The Brexit Bill still hasn’t passed through Parliament, so, with the clock ticking, the amount of work still to be done at home without even considering the agreement of a transition period leading into the “main event” of the future relationship time is becoming increasingly precious.

Sterling is failing to react to the uncertainty as the market in similar fashion to the Bank of England ignores what is coming.

Euro making serene progress despite Politics and Draghi

The Euro is again approaching resistance at its medium-term target of 1.2520 as traders disregard the ECB’s clear desire for it not to rise any further and the possibility of a destabilizing election in Italy.

It seems that the Italian election will be won by a centre-right coalition driven by Silvio Berlusconi’s Forza Italia Party supported by the Northern League, a group with clear anti-EU and anti-Euro policies. The League is standing on a platform calling for reform of Brussels immigration and fiscal policies. It is also demanding an apology from Brussels for the “destruction” of the Italian economy”. A slight over-exaggeration but it illustrates perfectly the depth of feeling that is pervading Italian society.
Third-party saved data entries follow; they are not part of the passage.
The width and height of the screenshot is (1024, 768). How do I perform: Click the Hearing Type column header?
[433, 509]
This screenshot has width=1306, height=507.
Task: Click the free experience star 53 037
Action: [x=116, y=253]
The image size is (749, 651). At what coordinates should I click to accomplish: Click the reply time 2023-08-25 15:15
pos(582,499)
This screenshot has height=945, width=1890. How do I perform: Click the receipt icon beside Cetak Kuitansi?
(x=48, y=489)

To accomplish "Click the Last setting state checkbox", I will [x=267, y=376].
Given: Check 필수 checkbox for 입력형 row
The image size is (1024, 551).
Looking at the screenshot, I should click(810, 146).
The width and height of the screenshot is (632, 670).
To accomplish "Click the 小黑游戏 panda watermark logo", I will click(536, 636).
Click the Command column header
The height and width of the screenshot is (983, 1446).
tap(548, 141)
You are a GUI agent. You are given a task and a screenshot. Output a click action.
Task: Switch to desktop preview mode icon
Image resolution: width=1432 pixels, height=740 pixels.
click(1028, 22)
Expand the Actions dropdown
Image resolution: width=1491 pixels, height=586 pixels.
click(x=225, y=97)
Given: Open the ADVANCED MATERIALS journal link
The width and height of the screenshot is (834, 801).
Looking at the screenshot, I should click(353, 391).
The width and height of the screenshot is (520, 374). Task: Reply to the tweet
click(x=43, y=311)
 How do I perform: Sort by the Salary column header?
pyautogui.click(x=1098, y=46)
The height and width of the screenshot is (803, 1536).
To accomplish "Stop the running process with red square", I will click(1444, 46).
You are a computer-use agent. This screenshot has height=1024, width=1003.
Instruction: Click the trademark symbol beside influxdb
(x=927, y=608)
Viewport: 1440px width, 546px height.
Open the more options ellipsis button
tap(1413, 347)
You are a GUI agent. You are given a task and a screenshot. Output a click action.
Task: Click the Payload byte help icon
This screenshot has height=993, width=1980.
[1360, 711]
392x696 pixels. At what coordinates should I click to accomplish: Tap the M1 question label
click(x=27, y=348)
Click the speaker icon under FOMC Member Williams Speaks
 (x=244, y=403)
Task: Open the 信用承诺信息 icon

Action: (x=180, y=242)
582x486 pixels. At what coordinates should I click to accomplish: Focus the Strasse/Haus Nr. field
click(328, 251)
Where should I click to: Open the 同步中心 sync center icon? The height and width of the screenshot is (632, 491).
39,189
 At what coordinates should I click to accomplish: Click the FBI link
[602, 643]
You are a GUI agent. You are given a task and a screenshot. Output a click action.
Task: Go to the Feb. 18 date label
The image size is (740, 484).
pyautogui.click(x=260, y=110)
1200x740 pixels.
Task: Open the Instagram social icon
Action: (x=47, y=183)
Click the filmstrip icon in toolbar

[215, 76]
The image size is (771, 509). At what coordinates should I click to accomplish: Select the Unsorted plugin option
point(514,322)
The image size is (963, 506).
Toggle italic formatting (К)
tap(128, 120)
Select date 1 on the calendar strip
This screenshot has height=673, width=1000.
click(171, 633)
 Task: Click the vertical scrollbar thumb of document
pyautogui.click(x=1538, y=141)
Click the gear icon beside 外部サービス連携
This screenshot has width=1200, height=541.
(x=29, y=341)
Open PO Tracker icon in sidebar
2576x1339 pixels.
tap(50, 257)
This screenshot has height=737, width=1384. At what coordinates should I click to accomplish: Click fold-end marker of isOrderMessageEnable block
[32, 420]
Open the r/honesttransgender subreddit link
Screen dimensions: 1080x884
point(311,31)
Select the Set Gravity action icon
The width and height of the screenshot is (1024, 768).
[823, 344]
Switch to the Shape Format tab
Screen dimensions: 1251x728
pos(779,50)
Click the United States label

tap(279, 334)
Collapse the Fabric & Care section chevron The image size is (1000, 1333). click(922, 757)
Another Brexit type threat could spell the end for any thought for the kind of reform and further federalization of the EU for a generation.

With the election taking place in a little over two weeks, the result will loom large in traders thinking and provide a fitting climax to an uncertain first quarter where markets have had to get used to a succession of drivers that provide almost polar opposite reactions.